In any dispute, there are two sides, each of which has its own ideas of what justice would mean. When the Left uses the word against Israel, they aren't interested in what Israelis feel is just. They don't want to allow Jews to freely live in and visit their holy cities of Hebron and Bethlehem and Shechem (Nablus) and Jericho. They don't want Jewish claims against Arab countries that ethnically cleansed them to be part of the conversation. They don't want Jews to have their own state equal to other states of the world. Although all of those things are just, they do not fall under the false definition of "justice" used by anti-Israel activists.
By misusing the word, they are brainwashing casual observers. Who doesn't support justice? Who could be against it? No one - unless the "justice" being mentioned is inherently unjust.
Judaism has long noted the tension between peace and justice. Justice is unforgiving. One side wins, the other side loses. If God ruled the world with justice untempered with mercy, there would be no world.

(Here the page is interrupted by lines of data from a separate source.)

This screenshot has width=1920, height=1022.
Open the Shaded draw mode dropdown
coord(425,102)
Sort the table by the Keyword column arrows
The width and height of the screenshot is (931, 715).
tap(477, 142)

Real peace means that both sides compromise. Both sides recognize the humanity of their opponents and are willing to give things up in the greater interests of peace.
Compromise is not compatible with justice in the strict sense of the word. Neither side believes that true justice has been served. Israel has always held that peace is more important than strict justice, which is why it has given up so much for peace.
But peace is not more important than "justice" to the anti-Israel crowd and to most Palestinians.
The anti-Israel activists no longer even pretend they want a two state solution any more- to them, Israel is inherently unjust and therefore illegitimate. That's what many of them mean when they say "justice." (J-Street has a different definition of justice, but, again, who is the judge? The UN? The ICJ? Or the Palestinians who greet every concession as a reason to demand more?)
The Palestinian leaders have bragged on many occasions about how they have not changed their positions since 1988 - no budging throughout Oslo, through Camp David, through Taba, through the peace plans of the 2000s and early 2010s. Their intransigence is all based on their warped idea of "justice", which fits in nicely with the anti-Israel crowd's misuse of the word.
Israel has proven time and time again that it yearns for peace, but not a peace that compromises Israel's security. The anti-Israel crowd is not willing to compromise to keep Israelis secure and at peace. The separation barrier, checkpoints, Iron Dome - literally everything Israel does to keep its citizens safe are denounced by the people who claim to want "peace."
But if you ask them how Israel can get justice for the thousands killed in terror attacks, they will change the subject. Their "justice" is not justice at all, but a dogwhistle.
At least they haven't hijacked the word "peace" yet. But they are trying.
While we are on the subject of justice, many of the Jewish anti-Israel activists love to quote the Torah, Deuteronomy 16:20, where it says, "Justice, justice you shall pursue."
Actually, the word "tzedek" is probably more properly translated as "righteousness." The proper Hebrew words for strict justice would be "mishpat" and "din." Rabbi Jonathan Sacks says:
Tzedek/tzedakah is almost impossible to translate, because of its many shadings of meaning: justice, charity, righteousness, integrity, equity, fairness and innocence. It certainly means more than strictly legal justice, for which the Bible uses words like mishpat and din.
The anti-Israel crowd ignores the real meaning of "tzedek," and they ignore that it is used in this verse in the context of appointing judges of high moral character.
But they especially ignore the rest of the verse: "so that you may thrive and occupy the land that the Lord your God has given you."
This verse is as Zionist as any in the Torah, and the anti-Israel crowd hijacking that verse is ironic but expected. To them, the Torah itself must be weaponized against Israel just as the word "justice" must be.